How Lita.io uses the RubyGems and rubygems.org APIs

Today I released a brand new website for Lita at lita.io. While the site consists primarily of static pages for documentation, it also has a cool feature that takes advantage of a few relatively unknown things in the Ruby ecosystem. That feature is the plugins page, an automatically updating list of all Lita plugins that have been published to RubyGems.

Previously, the only directory of Lita plugins was Lita's wiki on GitHub. When someone released a plugin, they'd have to edit the list manually. This was not ideal. It was easy to forget, and required that people knew that the wiki had such a list in the first place. To make an automatically updating list, I had to think about how I could detect Lita plugins out there on the Internet.

I spent some time digging through the rubygems.org source code to see how I might get the information I wanted out of the API. After experimenting with a few things, I discovered an undocumented API: reverse dependencies. You can hit the endpoint /api/v1/gems/GEM_NAME/reverse_dependencies.json and you will get back a list of all gems that depend on the given gem. This was great! Now I had a list of names of all the gems that depend on Lita. It's pretty safe to assume those are all Lita plugins.

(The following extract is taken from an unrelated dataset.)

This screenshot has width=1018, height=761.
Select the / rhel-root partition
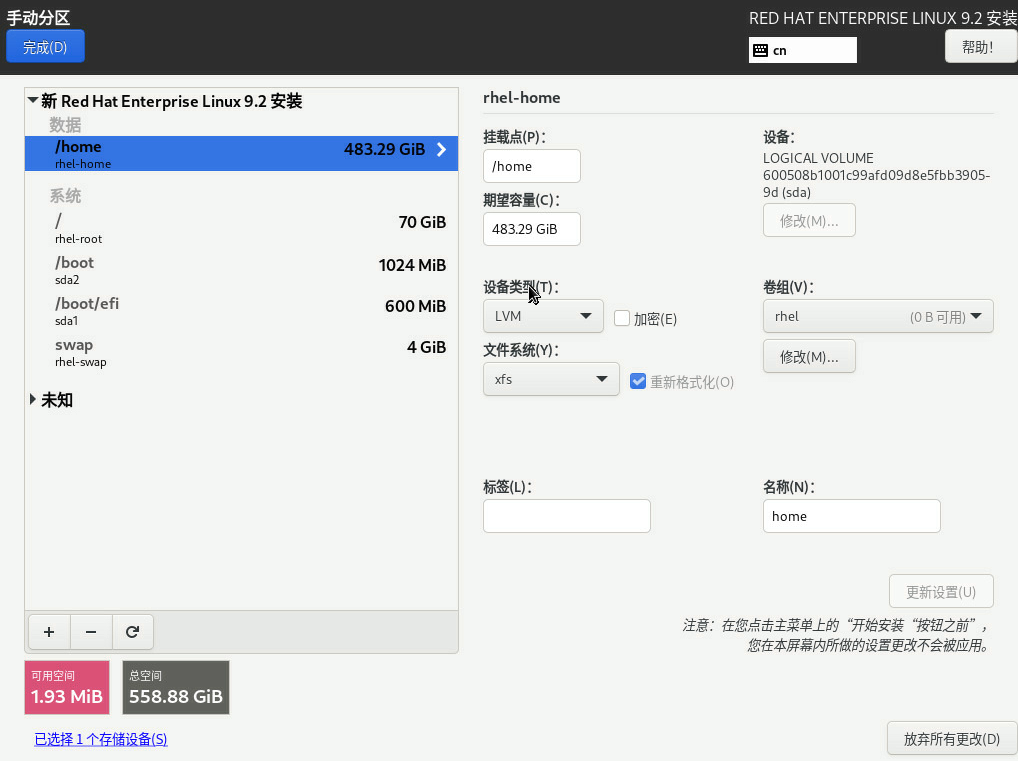(240, 229)
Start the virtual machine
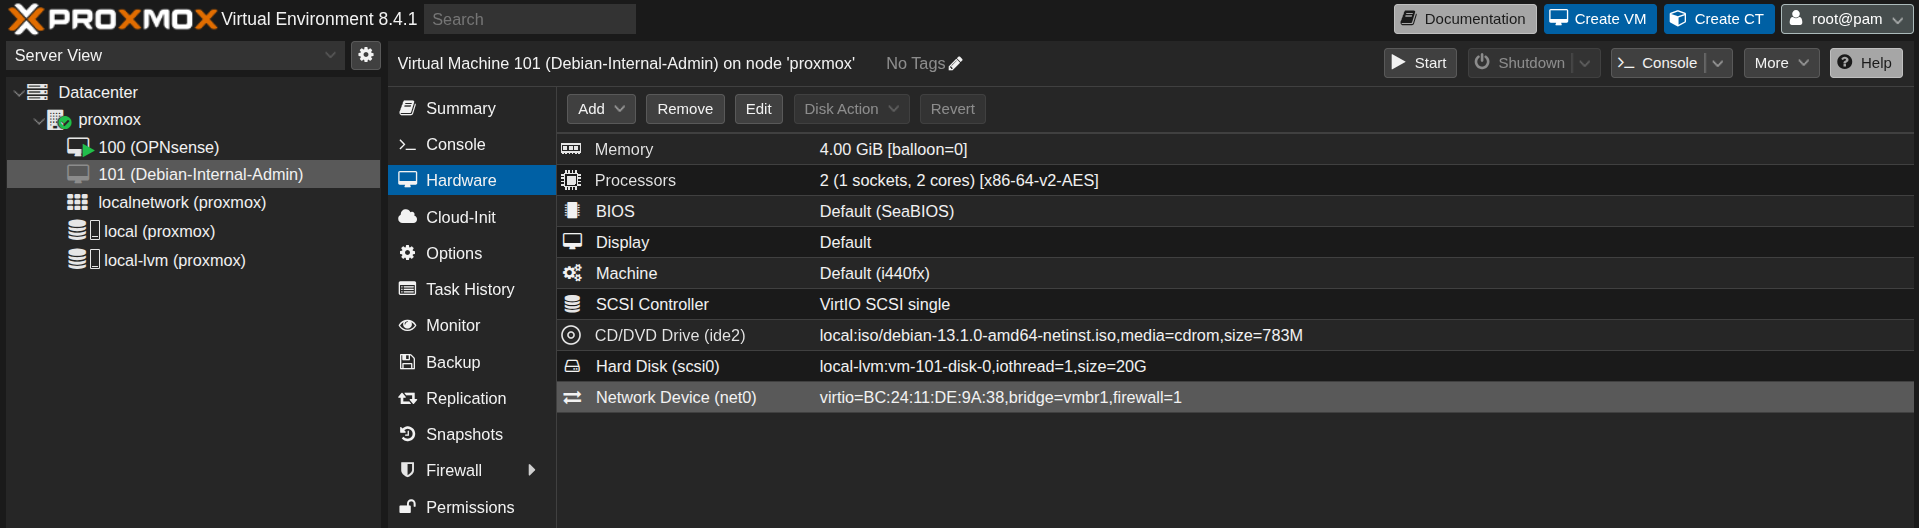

This API only returns the names of the gems, however. I also wanted to display a description and the authors' names. This data could be gathered from an additional API request, but there was another piece of information I wanted that couldn't be extracted from the API.

Lita has two types of plugins: adapters and handlers. Adapters allow Lita to connect to a particular chat service, and handlers add new functionality to the robot at runtime; they're the equivalent of Hubot's scripts. I wanted the plugins page to list the plugin type along with the name, author, and link to its page on rubygems.org. To do this, I used another lesser-known feature: RubyGems metadata.

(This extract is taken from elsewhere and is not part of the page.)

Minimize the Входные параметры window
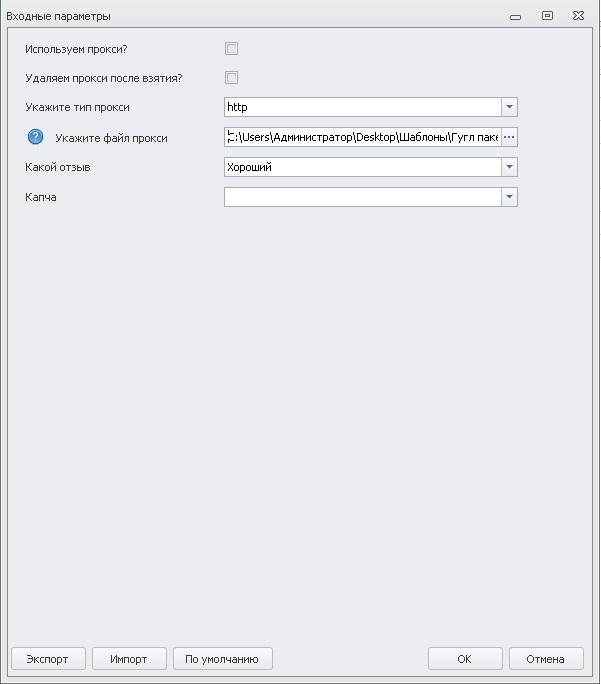This screenshot has height=684, width=601. 516,16
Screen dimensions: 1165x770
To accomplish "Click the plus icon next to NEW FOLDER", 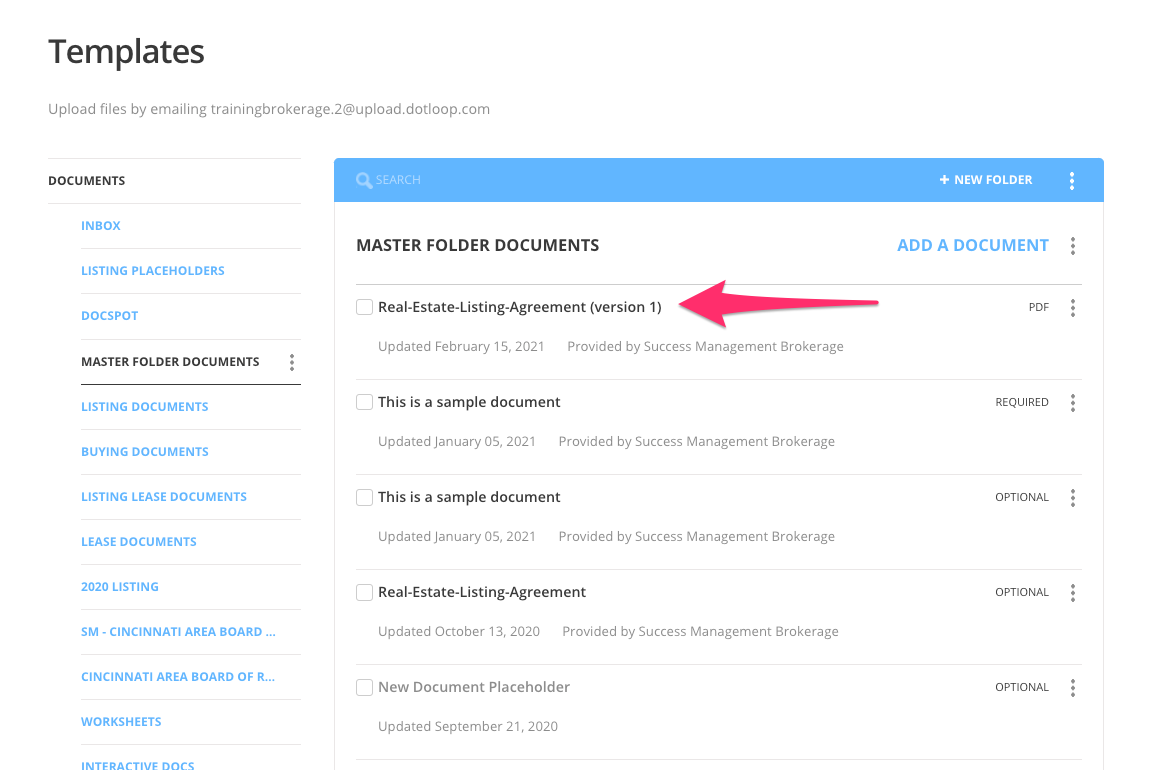I will [x=942, y=179].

In RubyGems 2.0 or greater, a gem specification can include arbitrary metadata. The metadata consists of a hash assigned to the metadata attribute of a Gem::Specification. The keys and values must all be strings. In Lita 2.7.1, I updated the templates used to generate new Lita plugins so that they automatically included metadata in their gemspecs indicating which type of plugin it is. For example:

Gem::Specification.new do |spec|
  spec.metadata = { "lita_plugin_type" => "handler" }
end

Because Lita requires Ruby 2.0 or greater, which comes with RubyGems 2.0, any Lita plugin can use the metadata attribute. Any plugins created before the generator update in Lita 2.7.1 can still be detected and listed on the plugins page, it just won't list their type.

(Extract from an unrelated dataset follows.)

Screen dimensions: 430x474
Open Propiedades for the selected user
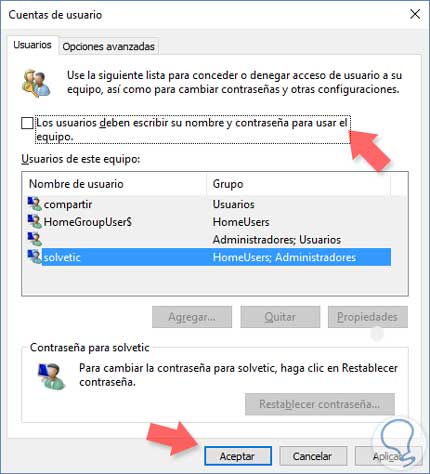(x=368, y=317)
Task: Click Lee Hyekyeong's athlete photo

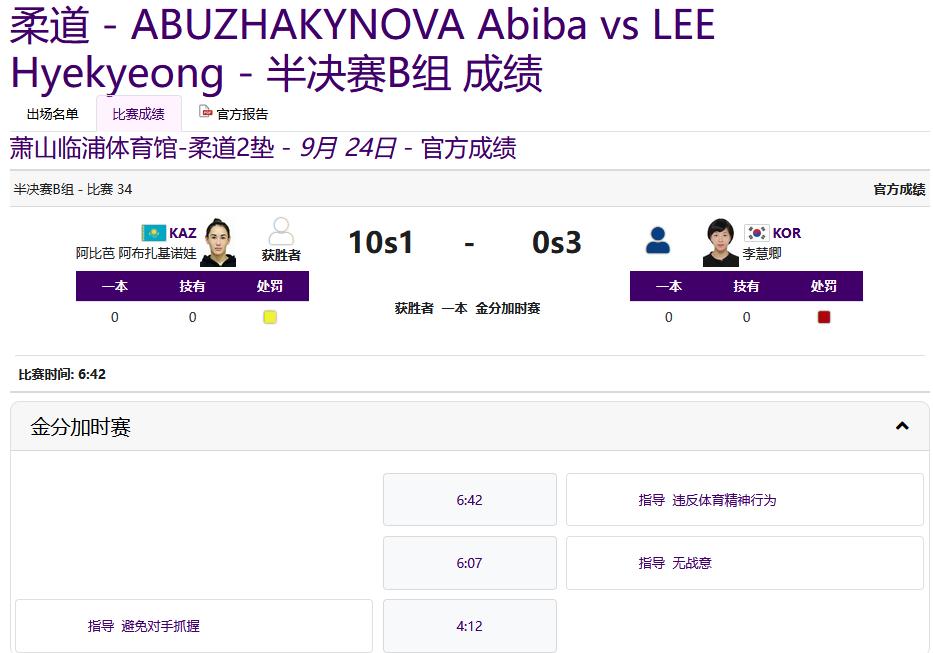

Now all I had to do was read this information from each plugin gem. Unfortunately, rubygems.org currently has no API that exposes gem metadata, so things got a little tricky. I wrote a script which called gem fetch to download the actual gem files for all the Lita plugins. Once downloaded, running gem spec on the gem file outputs a YAML representation of the gem's specification. In Ruby, loading that YAML with YAML.load returns a Gem::Specification. From there I could simply access the fields I wanted to display, including the type of plugin via spec.metadata["lita_plugin_type"]. This data is then persisted in Postgres. The script runs once a day to get the latest data from RubyGems.

This process could be made much easier and less error-prone if rubygems.org added metadata to the information it exposes over its API. Nevertheless, creating the plugins page for Lita.io was a good challenge and gave me a chance to explore some of the pieces of the RubyGems ecosystem I didn't know existed.